Mahi Sall, Advisor, Fintech-Bank Partnerships, Payments and Financial Inclusivity
January 25th, 2023
The National Post | Mark Medley | Last Updated: Jan 9, 2013 1:34 PM ET
Ryan North was driving back to Toronto about a year-and-a-half ago when he had an idea. Like many of his ideas — North is a popular writer, designer and computer programmer — it was rather odd: a choose-your-own-adventure version of William Shakespeare’s Hamlet, called To Be or Not to Be.

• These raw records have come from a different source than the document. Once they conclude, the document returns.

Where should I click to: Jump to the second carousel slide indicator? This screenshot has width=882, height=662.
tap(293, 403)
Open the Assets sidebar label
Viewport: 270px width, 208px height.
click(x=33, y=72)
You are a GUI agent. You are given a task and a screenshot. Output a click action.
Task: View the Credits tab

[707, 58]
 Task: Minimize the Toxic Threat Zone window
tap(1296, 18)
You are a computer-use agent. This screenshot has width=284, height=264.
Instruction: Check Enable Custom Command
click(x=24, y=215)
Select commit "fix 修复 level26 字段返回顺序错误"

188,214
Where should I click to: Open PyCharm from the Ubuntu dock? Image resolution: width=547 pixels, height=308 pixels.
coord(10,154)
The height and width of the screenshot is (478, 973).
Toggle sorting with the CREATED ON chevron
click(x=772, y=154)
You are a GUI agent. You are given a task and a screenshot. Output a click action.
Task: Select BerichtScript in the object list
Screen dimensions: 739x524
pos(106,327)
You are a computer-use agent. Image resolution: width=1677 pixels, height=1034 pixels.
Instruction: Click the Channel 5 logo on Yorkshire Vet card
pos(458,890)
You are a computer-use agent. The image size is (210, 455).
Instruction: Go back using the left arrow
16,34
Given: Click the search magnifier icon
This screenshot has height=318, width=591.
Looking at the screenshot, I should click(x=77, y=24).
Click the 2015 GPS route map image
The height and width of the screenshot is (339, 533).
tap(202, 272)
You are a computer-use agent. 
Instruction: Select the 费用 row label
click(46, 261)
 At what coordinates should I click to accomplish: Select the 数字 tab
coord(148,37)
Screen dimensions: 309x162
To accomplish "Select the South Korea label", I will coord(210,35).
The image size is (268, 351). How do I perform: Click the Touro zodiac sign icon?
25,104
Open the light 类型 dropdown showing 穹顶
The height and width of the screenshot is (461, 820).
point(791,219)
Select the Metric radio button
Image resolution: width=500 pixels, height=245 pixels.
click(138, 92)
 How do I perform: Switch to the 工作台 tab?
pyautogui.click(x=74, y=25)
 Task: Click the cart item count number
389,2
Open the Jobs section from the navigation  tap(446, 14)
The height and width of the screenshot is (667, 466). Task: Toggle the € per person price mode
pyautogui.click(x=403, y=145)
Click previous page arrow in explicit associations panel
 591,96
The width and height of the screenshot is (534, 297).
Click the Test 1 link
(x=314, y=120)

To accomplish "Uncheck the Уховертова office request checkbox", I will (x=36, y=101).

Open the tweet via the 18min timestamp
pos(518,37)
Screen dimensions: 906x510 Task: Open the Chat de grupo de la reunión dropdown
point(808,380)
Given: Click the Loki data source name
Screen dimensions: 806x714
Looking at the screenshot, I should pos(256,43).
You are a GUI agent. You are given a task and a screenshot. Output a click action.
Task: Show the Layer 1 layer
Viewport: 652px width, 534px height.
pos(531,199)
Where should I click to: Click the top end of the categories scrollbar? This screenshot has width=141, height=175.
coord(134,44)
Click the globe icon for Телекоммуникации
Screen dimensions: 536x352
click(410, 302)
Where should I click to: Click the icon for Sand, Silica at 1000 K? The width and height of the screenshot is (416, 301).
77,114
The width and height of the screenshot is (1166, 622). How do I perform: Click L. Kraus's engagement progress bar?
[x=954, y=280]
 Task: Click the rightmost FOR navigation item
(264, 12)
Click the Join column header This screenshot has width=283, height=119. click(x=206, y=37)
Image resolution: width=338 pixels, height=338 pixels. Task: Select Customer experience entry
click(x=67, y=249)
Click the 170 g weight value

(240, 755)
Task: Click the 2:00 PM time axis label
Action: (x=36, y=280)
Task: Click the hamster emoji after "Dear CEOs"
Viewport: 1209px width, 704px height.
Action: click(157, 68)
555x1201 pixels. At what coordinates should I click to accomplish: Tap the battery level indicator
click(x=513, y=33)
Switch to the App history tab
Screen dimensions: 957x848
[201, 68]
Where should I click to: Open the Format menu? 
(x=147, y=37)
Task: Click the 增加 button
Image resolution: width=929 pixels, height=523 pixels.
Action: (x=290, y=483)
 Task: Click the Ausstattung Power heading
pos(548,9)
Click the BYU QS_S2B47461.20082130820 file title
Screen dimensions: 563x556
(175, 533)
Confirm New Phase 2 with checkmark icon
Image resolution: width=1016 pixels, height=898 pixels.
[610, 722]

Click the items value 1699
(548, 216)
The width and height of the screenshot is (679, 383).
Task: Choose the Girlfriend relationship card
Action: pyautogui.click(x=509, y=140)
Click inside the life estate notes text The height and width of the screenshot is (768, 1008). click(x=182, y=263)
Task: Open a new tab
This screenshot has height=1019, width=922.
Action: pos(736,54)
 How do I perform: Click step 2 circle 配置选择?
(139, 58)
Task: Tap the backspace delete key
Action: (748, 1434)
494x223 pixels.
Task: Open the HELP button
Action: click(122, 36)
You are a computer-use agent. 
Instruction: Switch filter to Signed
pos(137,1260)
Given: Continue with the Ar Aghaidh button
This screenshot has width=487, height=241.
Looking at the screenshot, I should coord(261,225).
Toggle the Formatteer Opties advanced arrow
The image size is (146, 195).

Like the prince of Denmark, North had a quandary of his own. He could try to find an agent and land a publishing deal, or appeal directly to potential readers. After North, whose work includes the Web series Dinosaur Comics and the short-story anthology Machine of Death, was told by one agent the book would be a tough sell, he turned to the crowd-funding website Kickstarter. The campaign to fund To Be or Not to Be launched Nov. 21; the goal was $20,000, which would cover the cost of the book and pay for black-and-white illustrations from about 30 artists. North had a month to reach his goal.
“The first day it made $100,000,” he says, sitting in the living room of his Toronto townhouse a few weeks later. “After I launched, [the agent] emailed me,” he says with a laugh. “He was like, ‘Dude, I would not have gotten you 100K. You made the right choice.’ ”
By the time the campaign ended on Dec. 21, To Be or Not to Be was the most-funded Kickstarter publishing project of all time, raising a staggering $580,905 from 15,352 backers. With the extra funding (Kickstarter takes a 5% cut) North promised his supporters not only the original book (which will now be a full-colour hardcover with 110 full-page illustrations, plus an audiobook and stage performance) but a fully illustrated prequel (called Poor Yorick, naturally) and a sequel. He also pledged to donate hundreds of copies of the book to schools and libraries across the country.
“I don’t want to have people feel like their investment was wasted,” he says. “I’ve looked at Kickstarters who have failed to deliver on their goals on time, and how angry people get.”
Publishing is the third-most popular category on the site, which has successfully raised nearly $400-million since its founding in 2009. In total, the 9,329 publishing projects that have launched on the site have successfully raised $18.4- million, and, as of writing, there are currently 330 active campaigns, ranging from an attempt to transform every psalm in the Bible into a “modern poem” to an annotated edition of Moby-Dick.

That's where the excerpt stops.